LeetCode #403 — HARD

Frog Jump

Break down a hard problem into reliable checkpoints, edge-case handling, and complexity trade-offs.

The Problem

Problem Statement

A frog is crossing a river. The river is divided into some number of units, and at each unit, there may or may not exist a stone. The frog can jump on a stone, but it must not jump into the water.

Given a list of stones positions (in units) in sorted ascending order, determine if the frog can cross the river by landing on the last stone. Initially, the frog is on the first stone and assumes the first jump must be 1 unit.

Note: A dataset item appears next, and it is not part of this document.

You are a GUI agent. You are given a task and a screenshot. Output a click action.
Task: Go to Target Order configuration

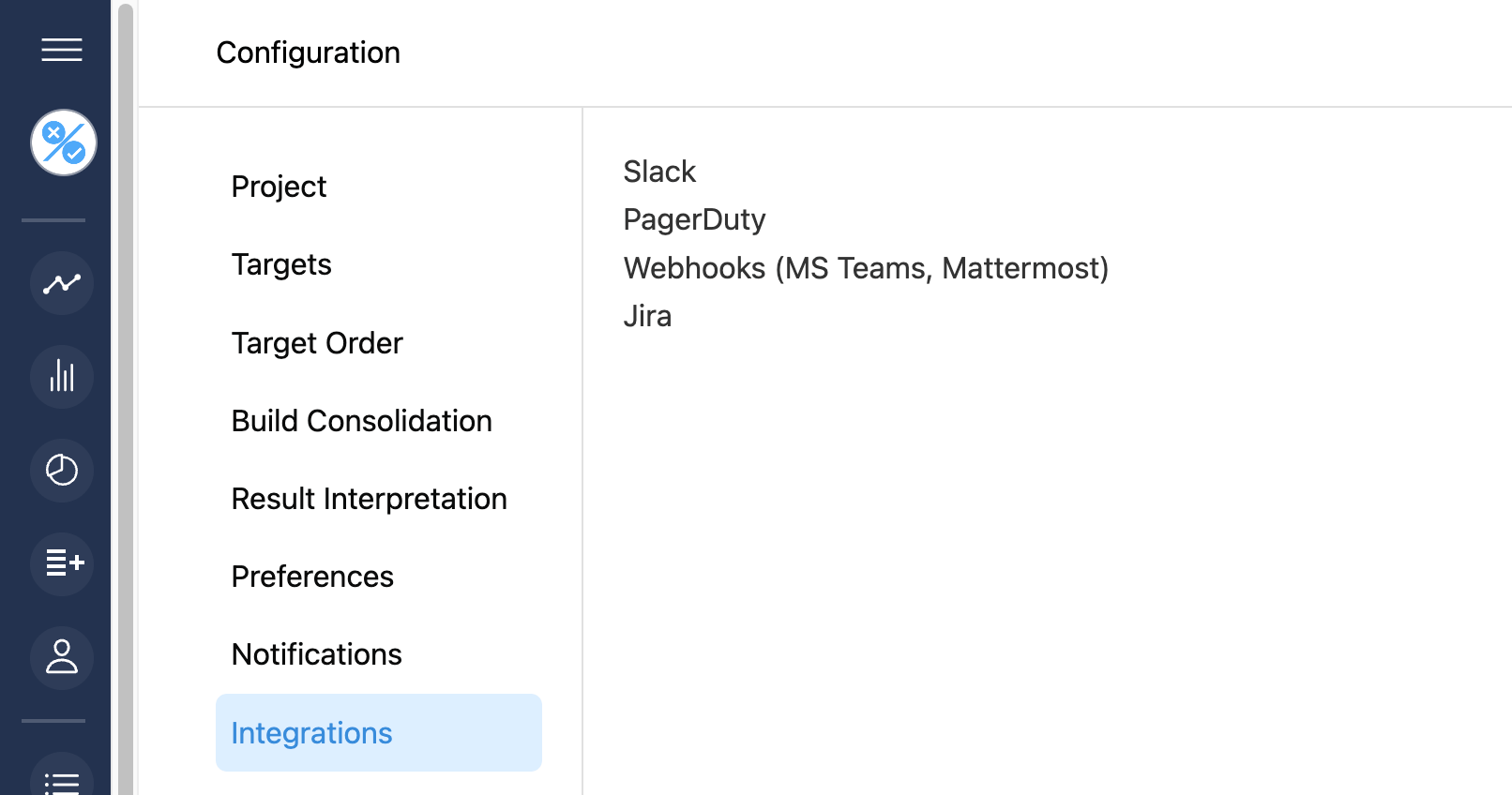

If the frog's last jump was k units, its next jump must be either k - 1, k, or k + 1 units. The frog can only jump in the forward direction.

Example 1:

Input: stones = [0,1,3,5,6,8,12,17]
Output: true
Explanation: The frog can jump to the last stone by jumping 1 unit to the 2nd stone, then 2 units to the 3rd stone, then 2 units to the 4th stone, then 3 units to the 6th stone, 4 units to the 7th stone, and 5 units to the 8th stone.

Example 2:

Input: stones = [0,1,2,3,4,8,9,11]
Output: false
Explanation: There is no way to jump to the last stone as the gap between the 5th and 6th stone is too large.

Constraints:

2 <= stones.length <= 2000
0 <= stones[i] <= 2³¹ - 1
stones[0] == 0
stones is sorted in a strictly increasing order.

Step 01

Brute Force Baseline

Problem summary: A frog is crossing a river. The river is divided into some number of units, and at each unit, there may or may not exist a stone. The frog can jump on a stone, but it must not jump into the water. Given a list of stones positions (in units) in sorted ascending order, determine if the frog can cross the river by landing on the last stone. Initially, the frog is on the first stone and assumes the first jump must be 1 unit. If the frog's last jump was k units, its next jump must be either k - 1, k, or k + 1 units. The frog can only jump in the forward direction.

Baseline thinking

Start with the most direct exhaustive search. That gives a correctness anchor before optimizing.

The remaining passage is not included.